Goal:
Quote the items below word for word, starting with the line containing "Click the green" and going on through the line containing "Action: click(x=77, y=353)".

Stored data entries:

---------------

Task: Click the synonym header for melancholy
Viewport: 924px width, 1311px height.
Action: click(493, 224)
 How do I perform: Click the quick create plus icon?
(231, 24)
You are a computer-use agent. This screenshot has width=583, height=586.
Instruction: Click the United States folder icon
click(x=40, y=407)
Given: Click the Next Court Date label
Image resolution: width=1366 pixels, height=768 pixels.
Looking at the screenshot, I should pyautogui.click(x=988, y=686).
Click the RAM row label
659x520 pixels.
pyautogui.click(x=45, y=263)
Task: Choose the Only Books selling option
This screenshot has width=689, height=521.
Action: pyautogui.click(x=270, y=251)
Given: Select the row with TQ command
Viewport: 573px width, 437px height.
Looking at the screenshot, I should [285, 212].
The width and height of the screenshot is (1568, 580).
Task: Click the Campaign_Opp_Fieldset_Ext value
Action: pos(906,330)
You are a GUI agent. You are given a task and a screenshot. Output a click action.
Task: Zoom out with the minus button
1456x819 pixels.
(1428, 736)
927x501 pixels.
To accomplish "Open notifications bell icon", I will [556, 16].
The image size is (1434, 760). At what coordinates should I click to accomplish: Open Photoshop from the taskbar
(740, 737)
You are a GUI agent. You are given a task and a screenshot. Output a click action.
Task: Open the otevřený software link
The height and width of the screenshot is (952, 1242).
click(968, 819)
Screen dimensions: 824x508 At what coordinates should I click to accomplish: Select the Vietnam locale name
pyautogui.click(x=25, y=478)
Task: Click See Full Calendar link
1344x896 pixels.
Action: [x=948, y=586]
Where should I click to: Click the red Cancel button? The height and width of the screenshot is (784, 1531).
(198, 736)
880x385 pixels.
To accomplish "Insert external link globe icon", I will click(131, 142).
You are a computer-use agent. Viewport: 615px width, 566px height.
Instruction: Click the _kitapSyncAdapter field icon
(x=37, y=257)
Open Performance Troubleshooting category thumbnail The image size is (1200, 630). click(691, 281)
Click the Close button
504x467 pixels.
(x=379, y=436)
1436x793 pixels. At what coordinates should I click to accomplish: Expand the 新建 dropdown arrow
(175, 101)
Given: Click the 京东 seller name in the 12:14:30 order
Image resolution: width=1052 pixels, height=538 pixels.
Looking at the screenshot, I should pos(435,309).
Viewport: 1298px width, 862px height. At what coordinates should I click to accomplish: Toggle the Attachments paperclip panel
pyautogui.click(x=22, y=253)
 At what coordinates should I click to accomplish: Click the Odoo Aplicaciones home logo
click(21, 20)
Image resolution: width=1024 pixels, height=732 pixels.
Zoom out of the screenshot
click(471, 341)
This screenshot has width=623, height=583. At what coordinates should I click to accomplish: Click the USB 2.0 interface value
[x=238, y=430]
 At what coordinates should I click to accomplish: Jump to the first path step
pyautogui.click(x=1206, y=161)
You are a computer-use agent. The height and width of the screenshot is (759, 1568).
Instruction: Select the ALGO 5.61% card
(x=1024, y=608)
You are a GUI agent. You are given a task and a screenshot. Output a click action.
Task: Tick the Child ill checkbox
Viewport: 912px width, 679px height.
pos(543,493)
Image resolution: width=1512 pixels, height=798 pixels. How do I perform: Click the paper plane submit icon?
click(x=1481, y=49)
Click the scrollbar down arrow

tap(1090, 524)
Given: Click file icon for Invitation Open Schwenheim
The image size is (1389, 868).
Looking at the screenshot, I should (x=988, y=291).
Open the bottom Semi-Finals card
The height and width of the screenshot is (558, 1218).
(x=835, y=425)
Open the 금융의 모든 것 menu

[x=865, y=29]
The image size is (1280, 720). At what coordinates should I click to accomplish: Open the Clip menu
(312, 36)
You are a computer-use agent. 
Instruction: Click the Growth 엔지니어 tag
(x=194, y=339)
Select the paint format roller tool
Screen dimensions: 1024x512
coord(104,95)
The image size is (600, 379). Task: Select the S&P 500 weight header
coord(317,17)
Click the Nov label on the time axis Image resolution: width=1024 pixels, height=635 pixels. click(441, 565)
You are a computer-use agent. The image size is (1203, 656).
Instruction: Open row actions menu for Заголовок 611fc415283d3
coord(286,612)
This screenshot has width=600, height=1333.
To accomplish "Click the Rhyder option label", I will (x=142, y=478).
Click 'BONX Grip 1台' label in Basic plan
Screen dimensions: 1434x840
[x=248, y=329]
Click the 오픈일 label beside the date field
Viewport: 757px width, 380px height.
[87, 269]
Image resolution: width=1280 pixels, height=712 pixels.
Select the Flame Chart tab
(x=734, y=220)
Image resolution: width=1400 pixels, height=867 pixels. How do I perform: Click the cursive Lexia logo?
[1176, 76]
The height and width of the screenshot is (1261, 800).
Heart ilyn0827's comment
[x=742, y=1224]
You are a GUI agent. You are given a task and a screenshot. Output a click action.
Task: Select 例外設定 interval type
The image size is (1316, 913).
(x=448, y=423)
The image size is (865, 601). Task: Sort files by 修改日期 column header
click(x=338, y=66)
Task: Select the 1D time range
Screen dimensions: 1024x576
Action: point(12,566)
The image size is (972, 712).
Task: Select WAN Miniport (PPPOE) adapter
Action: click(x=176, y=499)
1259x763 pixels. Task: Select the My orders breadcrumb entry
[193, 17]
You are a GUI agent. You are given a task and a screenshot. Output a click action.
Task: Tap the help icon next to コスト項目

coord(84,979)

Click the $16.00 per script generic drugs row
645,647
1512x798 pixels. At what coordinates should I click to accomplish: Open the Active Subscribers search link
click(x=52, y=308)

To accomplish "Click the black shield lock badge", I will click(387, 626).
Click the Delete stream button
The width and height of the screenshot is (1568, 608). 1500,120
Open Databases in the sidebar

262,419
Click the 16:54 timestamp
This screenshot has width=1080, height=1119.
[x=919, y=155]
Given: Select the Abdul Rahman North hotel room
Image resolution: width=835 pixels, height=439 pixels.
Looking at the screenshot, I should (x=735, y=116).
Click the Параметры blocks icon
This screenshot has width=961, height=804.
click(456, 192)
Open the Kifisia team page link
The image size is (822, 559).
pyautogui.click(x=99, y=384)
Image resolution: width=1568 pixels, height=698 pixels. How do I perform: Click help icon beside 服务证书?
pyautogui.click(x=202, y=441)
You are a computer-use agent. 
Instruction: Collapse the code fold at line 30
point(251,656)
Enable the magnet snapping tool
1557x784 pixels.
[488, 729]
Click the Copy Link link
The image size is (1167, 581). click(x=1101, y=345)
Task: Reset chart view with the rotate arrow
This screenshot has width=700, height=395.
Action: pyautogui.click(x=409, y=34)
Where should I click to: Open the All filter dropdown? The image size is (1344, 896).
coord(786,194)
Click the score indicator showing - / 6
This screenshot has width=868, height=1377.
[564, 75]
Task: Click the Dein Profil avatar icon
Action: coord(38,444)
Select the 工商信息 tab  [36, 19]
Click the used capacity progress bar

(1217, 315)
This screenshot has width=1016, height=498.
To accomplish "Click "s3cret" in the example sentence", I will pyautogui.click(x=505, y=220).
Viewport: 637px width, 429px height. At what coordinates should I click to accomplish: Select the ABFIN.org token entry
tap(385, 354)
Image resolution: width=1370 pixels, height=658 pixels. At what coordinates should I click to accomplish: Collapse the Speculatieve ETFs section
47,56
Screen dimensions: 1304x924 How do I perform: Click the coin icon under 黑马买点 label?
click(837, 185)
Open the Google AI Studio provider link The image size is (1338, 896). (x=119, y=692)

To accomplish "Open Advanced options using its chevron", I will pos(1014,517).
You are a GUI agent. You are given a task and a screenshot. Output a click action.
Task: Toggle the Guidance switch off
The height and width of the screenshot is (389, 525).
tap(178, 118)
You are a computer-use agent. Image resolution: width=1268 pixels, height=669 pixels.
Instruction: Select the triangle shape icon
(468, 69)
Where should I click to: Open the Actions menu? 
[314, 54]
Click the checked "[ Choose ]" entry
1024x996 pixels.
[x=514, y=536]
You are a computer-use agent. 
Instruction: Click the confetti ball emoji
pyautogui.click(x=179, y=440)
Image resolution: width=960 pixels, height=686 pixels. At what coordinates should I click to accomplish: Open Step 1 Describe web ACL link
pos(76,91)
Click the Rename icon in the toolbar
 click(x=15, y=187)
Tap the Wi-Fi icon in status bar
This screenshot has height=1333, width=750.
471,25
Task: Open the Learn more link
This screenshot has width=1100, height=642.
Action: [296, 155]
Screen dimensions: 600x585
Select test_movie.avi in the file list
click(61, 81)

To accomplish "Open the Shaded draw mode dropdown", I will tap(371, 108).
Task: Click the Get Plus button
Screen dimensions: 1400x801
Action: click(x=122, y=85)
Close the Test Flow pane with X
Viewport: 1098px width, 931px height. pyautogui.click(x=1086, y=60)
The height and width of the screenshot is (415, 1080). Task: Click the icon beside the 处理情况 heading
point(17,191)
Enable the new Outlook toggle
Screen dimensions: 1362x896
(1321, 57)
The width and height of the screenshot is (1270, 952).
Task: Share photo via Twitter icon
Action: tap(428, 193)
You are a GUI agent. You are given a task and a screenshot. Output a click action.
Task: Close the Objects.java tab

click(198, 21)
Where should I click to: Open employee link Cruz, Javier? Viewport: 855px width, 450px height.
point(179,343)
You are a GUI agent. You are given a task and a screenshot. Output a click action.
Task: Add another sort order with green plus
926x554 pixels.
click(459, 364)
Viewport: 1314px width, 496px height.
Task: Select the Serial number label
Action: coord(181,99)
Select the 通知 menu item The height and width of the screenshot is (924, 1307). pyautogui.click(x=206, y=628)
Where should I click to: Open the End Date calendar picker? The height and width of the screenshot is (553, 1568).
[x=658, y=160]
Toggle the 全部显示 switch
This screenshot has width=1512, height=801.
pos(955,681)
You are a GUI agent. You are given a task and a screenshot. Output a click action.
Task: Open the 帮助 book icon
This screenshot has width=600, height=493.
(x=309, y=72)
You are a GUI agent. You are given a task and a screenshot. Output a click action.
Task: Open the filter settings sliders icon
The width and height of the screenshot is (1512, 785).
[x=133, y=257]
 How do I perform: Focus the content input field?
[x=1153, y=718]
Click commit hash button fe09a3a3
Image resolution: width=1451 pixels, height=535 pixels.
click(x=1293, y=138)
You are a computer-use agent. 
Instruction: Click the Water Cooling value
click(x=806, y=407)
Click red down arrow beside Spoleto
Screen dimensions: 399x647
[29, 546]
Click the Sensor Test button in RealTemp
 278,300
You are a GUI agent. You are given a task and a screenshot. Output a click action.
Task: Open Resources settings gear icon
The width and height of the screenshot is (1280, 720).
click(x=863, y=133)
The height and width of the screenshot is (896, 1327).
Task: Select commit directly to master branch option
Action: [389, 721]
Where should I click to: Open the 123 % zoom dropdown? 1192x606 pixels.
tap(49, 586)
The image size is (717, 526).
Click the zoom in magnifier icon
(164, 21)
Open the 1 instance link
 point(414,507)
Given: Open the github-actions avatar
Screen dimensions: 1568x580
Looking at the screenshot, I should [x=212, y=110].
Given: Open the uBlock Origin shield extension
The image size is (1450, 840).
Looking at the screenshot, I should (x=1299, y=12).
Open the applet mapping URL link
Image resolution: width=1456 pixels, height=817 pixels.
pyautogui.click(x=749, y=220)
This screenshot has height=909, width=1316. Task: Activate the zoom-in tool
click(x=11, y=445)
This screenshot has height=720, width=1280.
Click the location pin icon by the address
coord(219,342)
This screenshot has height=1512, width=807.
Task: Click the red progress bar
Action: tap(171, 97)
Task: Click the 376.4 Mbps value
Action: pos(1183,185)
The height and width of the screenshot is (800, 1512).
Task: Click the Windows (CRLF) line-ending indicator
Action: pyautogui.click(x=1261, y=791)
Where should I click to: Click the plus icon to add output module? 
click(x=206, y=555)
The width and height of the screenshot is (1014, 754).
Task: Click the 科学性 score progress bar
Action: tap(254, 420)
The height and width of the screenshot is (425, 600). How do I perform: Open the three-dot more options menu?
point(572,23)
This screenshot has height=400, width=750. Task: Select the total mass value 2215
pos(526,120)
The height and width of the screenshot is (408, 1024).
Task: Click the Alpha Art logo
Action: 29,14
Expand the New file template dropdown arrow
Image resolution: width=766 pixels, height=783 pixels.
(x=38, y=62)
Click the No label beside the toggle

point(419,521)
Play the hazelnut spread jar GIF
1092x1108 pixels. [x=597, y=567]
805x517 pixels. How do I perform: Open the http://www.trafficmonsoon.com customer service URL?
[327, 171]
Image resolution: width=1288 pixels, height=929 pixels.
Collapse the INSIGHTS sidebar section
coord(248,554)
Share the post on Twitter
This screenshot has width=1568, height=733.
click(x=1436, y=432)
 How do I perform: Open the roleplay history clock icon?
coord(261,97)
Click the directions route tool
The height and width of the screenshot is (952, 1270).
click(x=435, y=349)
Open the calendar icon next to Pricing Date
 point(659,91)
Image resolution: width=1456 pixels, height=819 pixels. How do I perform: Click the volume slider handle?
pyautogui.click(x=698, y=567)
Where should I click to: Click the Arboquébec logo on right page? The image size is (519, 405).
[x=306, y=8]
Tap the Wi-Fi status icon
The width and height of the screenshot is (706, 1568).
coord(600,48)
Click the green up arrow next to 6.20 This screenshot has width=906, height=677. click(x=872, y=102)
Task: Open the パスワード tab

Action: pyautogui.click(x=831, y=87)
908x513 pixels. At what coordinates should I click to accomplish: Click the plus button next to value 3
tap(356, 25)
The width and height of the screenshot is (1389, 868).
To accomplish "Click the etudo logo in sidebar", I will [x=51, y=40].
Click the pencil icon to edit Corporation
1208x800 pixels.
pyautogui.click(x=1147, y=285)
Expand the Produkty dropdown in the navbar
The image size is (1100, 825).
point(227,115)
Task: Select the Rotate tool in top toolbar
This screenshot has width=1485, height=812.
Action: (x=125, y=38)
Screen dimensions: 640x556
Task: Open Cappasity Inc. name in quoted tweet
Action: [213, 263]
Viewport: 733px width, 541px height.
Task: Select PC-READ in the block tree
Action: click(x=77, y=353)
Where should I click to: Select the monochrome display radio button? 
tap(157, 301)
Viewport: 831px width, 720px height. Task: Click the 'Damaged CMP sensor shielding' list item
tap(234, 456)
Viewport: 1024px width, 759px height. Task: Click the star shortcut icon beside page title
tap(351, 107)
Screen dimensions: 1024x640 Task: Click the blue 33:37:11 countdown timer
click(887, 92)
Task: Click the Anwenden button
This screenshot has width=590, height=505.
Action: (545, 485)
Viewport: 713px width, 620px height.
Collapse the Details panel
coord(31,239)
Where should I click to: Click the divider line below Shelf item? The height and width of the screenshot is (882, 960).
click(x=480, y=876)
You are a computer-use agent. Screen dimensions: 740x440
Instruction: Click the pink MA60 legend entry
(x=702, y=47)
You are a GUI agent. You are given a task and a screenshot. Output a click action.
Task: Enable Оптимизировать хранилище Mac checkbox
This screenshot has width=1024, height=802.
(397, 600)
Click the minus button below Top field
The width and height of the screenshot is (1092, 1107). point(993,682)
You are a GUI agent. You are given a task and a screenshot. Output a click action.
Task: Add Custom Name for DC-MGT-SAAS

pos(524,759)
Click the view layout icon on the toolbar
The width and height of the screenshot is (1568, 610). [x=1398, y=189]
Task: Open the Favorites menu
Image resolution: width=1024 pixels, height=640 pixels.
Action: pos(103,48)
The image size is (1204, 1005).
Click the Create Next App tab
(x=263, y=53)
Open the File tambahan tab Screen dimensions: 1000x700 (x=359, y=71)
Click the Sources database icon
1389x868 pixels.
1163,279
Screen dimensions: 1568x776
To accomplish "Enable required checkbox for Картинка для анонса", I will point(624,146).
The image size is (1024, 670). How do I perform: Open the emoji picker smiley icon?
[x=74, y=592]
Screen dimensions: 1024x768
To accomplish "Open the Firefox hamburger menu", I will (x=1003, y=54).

---------------

Full response:
Click the green up arrow next to 6.20 This screenshot has width=906, height=677. click(x=872, y=102)
Task: Open the パスワード tab

Action: pyautogui.click(x=831, y=87)
908x513 pixels. At what coordinates should I click to accomplish: Click the plus button next to value 3
tap(356, 25)
The width and height of the screenshot is (1389, 868).
To accomplish "Click the etudo logo in sidebar", I will [x=51, y=40].
Click the pencil icon to edit Corporation
1208x800 pixels.
pyautogui.click(x=1147, y=285)
Expand the Produkty dropdown in the navbar
The image size is (1100, 825).
point(227,115)
Task: Select the Rotate tool in top toolbar
This screenshot has width=1485, height=812.
Action: (x=125, y=38)
Screen dimensions: 640x556
Task: Open Cappasity Inc. name in quoted tweet
Action: [213, 263]
Viewport: 733px width, 541px height.
Task: Select PC-READ in the block tree
Action: click(x=77, y=353)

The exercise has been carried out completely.